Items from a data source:

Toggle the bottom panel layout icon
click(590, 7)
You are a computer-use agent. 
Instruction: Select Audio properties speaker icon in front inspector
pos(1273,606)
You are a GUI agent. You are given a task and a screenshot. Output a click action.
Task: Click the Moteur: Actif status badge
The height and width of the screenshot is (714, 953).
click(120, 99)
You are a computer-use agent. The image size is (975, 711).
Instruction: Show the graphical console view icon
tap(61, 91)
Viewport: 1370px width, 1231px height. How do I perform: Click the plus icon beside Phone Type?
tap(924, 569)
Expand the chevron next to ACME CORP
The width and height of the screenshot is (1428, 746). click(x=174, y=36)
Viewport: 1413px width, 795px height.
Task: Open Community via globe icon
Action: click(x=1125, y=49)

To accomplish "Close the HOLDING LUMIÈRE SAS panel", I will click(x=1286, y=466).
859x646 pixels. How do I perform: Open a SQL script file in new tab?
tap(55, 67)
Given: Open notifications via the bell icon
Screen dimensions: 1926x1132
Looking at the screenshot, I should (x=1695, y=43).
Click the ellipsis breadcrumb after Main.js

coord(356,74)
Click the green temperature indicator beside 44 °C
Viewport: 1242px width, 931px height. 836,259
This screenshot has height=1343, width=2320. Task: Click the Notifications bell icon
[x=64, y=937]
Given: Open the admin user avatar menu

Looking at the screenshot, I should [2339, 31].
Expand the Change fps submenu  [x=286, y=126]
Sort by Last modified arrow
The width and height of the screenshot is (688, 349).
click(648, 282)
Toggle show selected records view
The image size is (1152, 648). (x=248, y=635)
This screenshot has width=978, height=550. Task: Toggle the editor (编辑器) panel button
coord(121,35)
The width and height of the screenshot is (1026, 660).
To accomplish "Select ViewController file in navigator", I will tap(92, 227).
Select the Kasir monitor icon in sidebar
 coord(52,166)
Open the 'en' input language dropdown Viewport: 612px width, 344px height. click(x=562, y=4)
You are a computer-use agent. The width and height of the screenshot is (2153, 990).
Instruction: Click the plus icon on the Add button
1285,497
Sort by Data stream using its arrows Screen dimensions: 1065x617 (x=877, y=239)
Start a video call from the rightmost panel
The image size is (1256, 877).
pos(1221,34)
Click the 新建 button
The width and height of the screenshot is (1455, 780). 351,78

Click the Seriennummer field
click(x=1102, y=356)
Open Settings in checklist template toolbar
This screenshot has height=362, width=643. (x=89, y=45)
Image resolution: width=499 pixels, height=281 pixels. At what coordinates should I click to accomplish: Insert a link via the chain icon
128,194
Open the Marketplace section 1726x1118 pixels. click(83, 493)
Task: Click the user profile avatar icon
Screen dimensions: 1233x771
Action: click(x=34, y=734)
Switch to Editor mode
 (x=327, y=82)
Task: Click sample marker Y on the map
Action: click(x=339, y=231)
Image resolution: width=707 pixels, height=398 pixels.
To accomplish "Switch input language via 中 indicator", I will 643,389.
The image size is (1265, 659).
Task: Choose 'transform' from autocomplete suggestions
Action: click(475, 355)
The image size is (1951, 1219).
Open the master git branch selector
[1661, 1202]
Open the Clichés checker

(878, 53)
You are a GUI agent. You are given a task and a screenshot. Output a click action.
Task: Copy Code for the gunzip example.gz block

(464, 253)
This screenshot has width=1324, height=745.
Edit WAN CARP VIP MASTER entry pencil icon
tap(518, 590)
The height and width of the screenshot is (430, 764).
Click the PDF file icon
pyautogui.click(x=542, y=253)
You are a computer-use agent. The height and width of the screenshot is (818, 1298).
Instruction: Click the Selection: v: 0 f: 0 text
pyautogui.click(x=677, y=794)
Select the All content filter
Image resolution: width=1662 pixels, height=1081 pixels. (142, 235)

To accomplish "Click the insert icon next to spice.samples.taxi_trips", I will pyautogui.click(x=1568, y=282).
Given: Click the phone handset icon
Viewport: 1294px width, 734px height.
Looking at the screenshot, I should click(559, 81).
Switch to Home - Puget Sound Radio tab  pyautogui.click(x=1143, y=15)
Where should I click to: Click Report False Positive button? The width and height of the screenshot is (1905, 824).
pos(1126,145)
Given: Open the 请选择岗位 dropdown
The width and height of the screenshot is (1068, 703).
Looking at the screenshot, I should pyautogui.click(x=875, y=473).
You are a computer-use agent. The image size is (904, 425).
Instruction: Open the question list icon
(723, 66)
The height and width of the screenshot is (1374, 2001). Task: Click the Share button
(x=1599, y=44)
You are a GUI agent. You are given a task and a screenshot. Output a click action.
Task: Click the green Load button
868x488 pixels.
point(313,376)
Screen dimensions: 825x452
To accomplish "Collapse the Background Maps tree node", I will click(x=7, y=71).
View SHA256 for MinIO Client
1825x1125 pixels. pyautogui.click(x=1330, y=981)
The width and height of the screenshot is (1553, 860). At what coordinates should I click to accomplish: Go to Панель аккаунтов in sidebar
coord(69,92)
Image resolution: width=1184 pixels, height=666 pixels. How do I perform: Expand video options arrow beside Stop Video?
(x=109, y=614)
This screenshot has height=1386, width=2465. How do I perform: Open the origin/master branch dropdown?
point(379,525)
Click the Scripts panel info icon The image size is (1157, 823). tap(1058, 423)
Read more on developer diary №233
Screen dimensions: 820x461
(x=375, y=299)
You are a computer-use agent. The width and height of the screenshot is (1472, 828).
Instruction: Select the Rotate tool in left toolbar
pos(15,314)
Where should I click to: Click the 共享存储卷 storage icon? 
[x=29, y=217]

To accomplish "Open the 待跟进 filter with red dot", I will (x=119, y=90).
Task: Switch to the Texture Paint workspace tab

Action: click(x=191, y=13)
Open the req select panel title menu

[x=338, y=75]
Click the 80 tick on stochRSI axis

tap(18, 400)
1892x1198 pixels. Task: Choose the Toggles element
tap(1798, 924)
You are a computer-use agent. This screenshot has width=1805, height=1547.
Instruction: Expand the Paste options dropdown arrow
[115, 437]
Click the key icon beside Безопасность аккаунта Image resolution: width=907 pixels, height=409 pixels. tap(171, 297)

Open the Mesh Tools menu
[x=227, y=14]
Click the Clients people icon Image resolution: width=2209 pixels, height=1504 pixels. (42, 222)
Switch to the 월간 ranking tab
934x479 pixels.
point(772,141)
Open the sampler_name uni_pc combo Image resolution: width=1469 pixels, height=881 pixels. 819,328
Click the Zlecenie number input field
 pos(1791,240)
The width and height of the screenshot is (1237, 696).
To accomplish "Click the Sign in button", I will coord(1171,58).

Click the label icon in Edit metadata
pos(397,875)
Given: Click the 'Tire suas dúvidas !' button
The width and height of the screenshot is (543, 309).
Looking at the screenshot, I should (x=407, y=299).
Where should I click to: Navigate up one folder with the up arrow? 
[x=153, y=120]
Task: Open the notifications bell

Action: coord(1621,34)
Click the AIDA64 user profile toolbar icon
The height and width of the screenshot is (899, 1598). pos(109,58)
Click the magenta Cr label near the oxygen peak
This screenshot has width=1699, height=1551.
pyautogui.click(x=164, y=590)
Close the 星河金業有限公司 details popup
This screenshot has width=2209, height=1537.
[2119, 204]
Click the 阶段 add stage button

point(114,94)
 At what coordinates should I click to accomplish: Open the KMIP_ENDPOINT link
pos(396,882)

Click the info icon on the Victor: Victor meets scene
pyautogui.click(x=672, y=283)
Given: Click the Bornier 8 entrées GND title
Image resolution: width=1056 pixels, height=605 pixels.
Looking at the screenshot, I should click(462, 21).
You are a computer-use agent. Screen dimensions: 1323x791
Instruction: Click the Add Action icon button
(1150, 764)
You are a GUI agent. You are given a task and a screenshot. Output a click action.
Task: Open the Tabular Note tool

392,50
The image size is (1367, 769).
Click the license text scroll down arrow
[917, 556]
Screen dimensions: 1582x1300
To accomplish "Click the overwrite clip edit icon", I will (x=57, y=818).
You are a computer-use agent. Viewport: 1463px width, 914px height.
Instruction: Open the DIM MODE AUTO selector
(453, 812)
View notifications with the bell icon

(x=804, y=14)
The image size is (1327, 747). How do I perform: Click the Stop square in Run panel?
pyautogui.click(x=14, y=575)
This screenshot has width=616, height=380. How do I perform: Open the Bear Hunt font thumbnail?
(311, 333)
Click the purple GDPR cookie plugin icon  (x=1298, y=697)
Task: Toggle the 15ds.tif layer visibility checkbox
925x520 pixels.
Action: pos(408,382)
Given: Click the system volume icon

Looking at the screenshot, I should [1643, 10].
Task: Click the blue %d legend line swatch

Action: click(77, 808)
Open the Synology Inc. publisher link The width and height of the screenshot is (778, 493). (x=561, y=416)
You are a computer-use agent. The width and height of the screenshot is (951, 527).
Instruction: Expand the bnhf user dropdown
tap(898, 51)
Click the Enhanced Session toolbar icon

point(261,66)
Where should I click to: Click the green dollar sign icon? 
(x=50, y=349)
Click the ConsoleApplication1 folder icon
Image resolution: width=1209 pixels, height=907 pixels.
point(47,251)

Requirement:
The job here is to find each line above with the word "Close" and copy it.

Output for this task:
To accomplish "Close the HOLDING LUMIÈRE SAS panel", I will click(x=1286, y=466).
Close the 星河金業有限公司 details popup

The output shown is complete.